▼
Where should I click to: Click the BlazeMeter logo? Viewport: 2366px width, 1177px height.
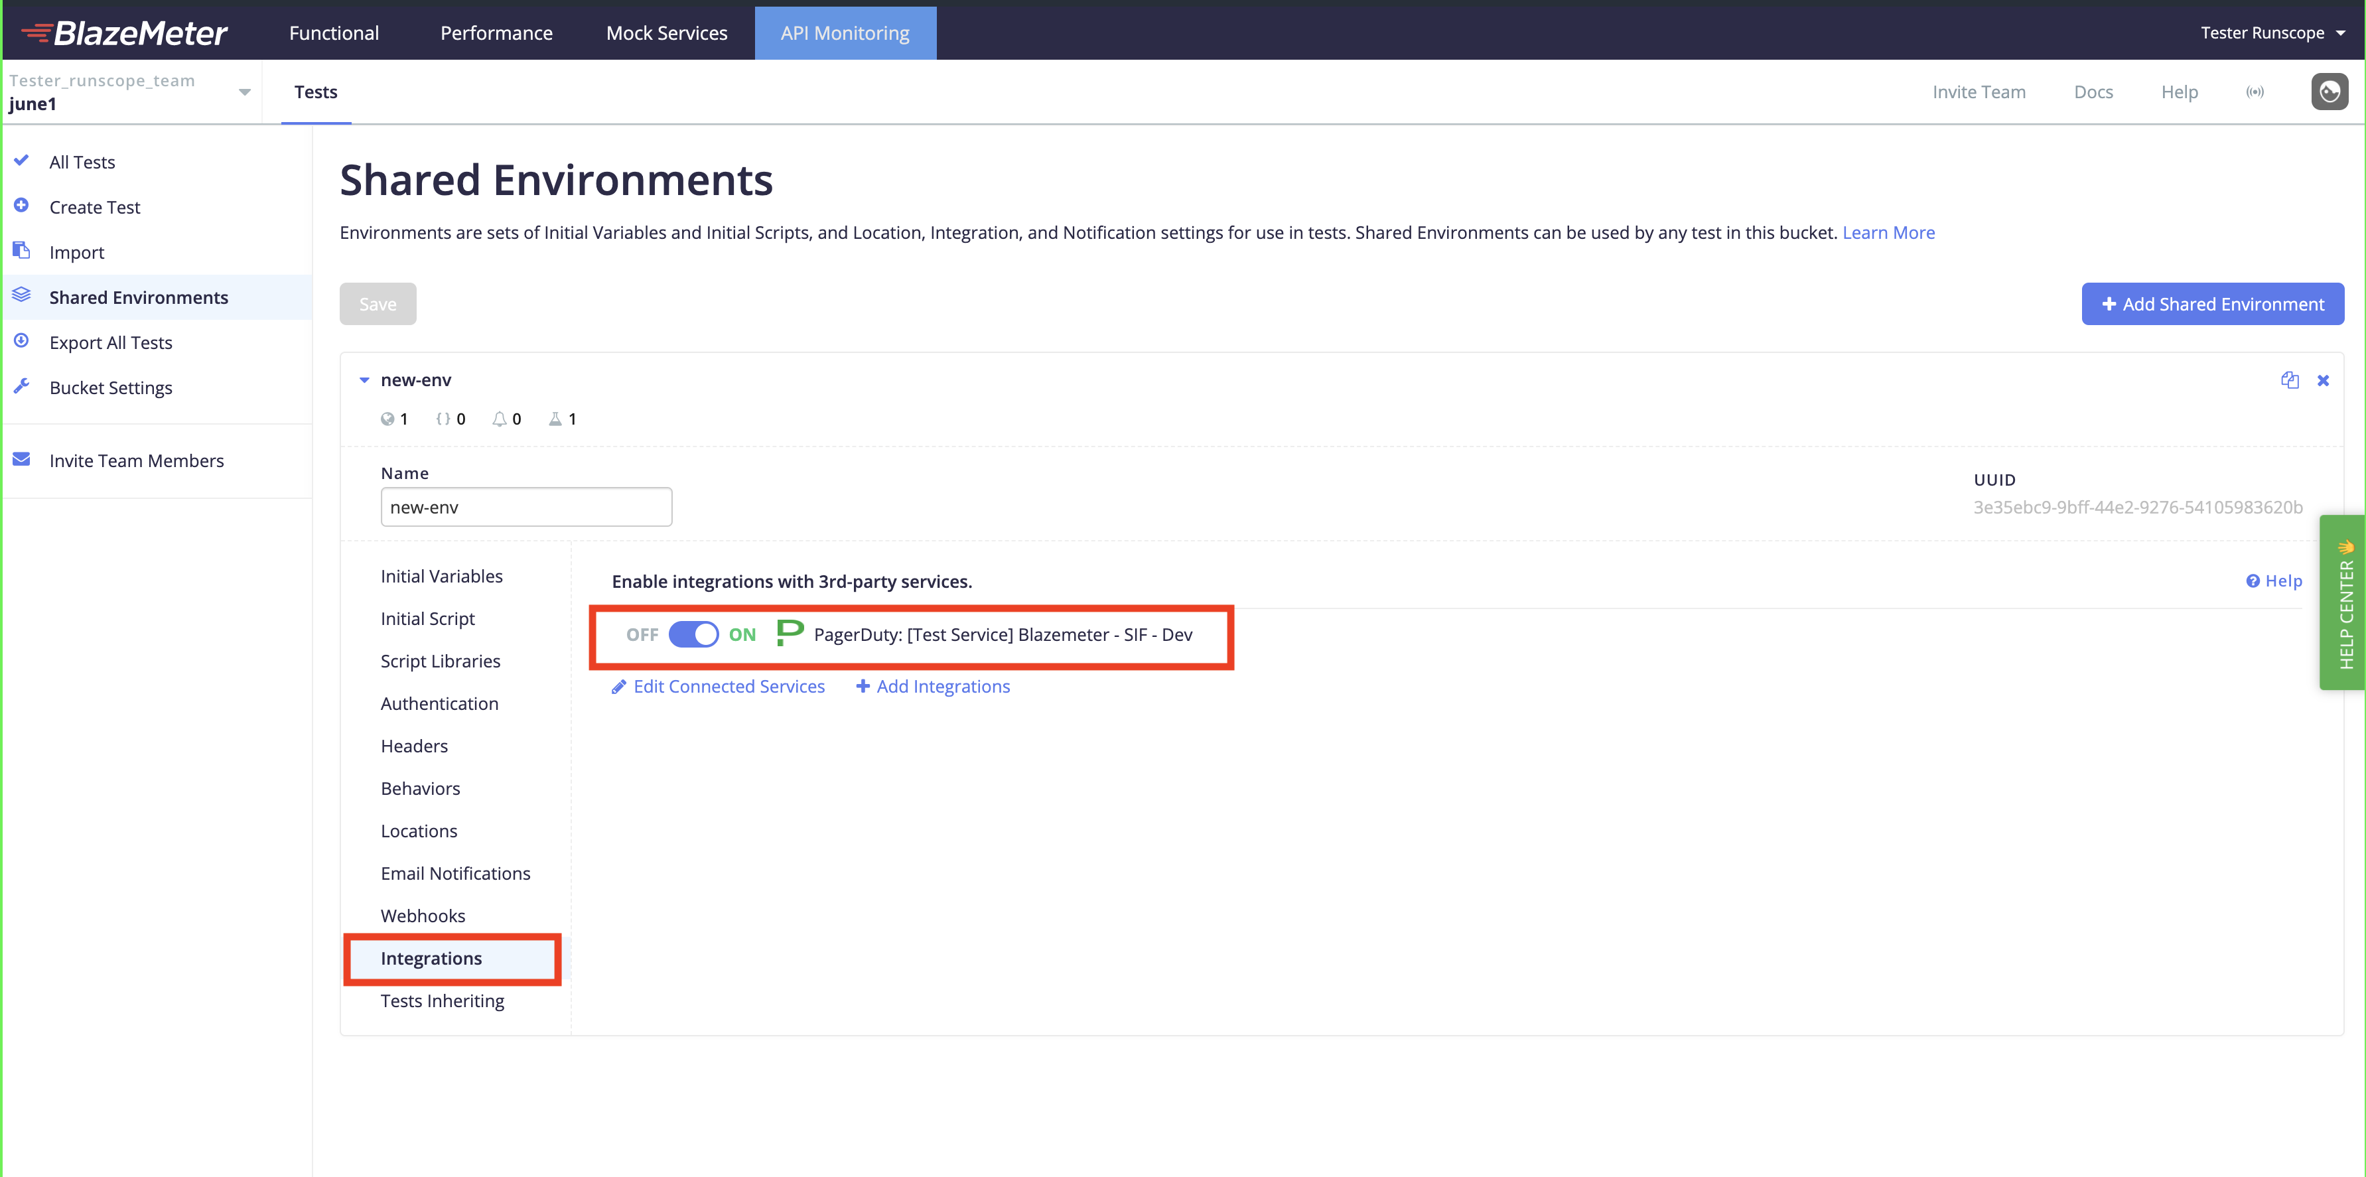125,33
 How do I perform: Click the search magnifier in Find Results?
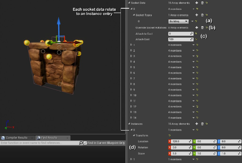81,143
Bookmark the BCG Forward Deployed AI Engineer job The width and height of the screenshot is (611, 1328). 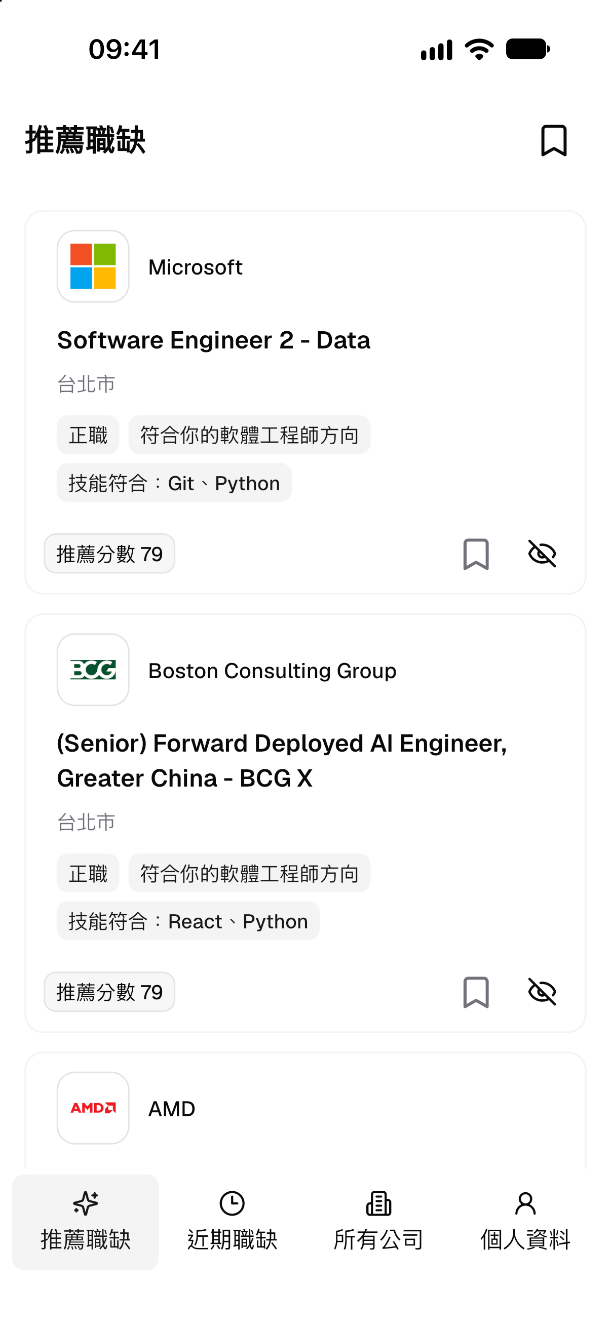(475, 992)
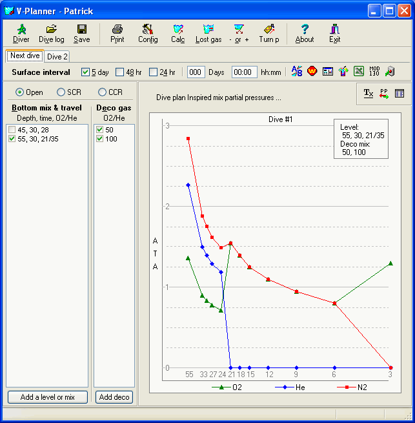Switch to the Dive 2 tab
Viewport: 415px width, 423px height.
tap(57, 57)
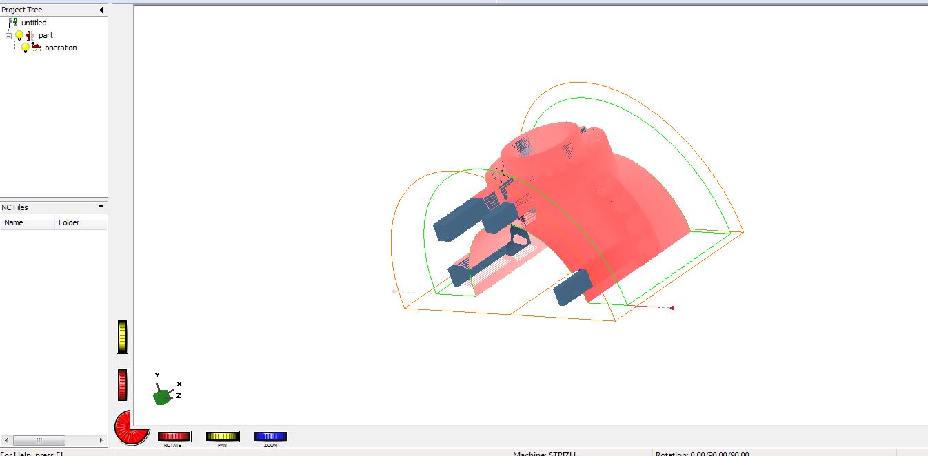
Task: Collapse the Project Tree panel arrow
Action: click(101, 10)
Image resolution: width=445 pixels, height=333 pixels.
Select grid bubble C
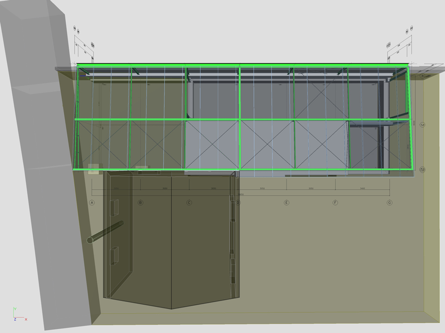189,203
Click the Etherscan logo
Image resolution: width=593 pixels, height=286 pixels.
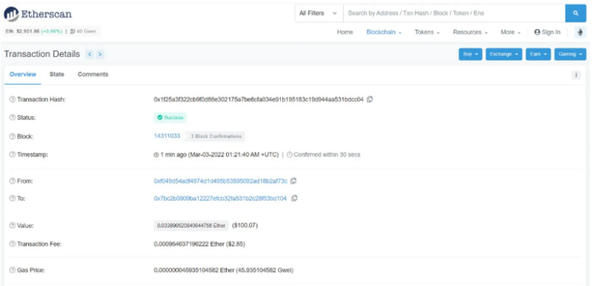tap(38, 14)
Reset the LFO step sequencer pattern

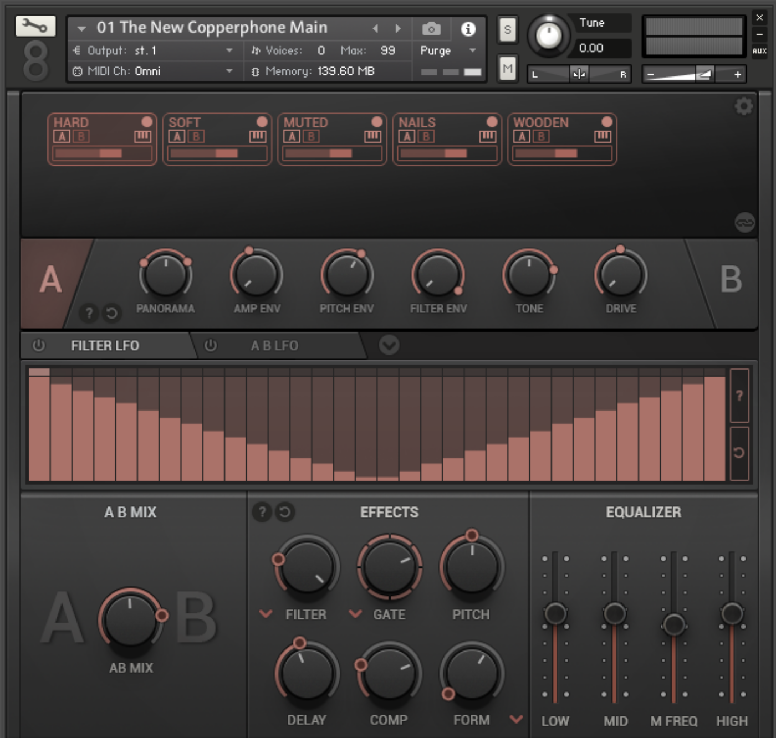click(739, 453)
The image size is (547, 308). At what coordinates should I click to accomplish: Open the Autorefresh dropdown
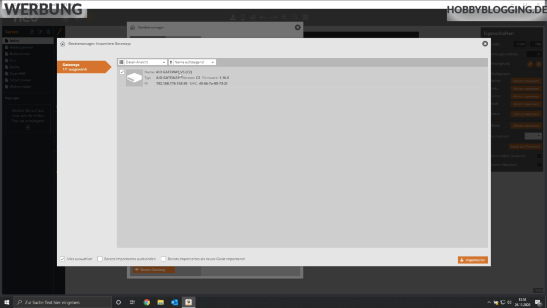coord(533,136)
▲
• _WHAT IS REQUIRED_
What is needed is an exact transcription of the lines from the one holding "Click the Etherscan logo" to the end of the data, with every picture left out.

• _SOLUTION TO THIS EXERCISE_
Click the Etherscan logo
Image resolution: width=593 pixels, height=286 pixels.
tap(38, 14)
Reset the LFO step sequencer pattern

click(739, 453)
The image size is (547, 308). At what coordinates should I click to accomplish: Open the Autorefresh dropdown
coord(533,136)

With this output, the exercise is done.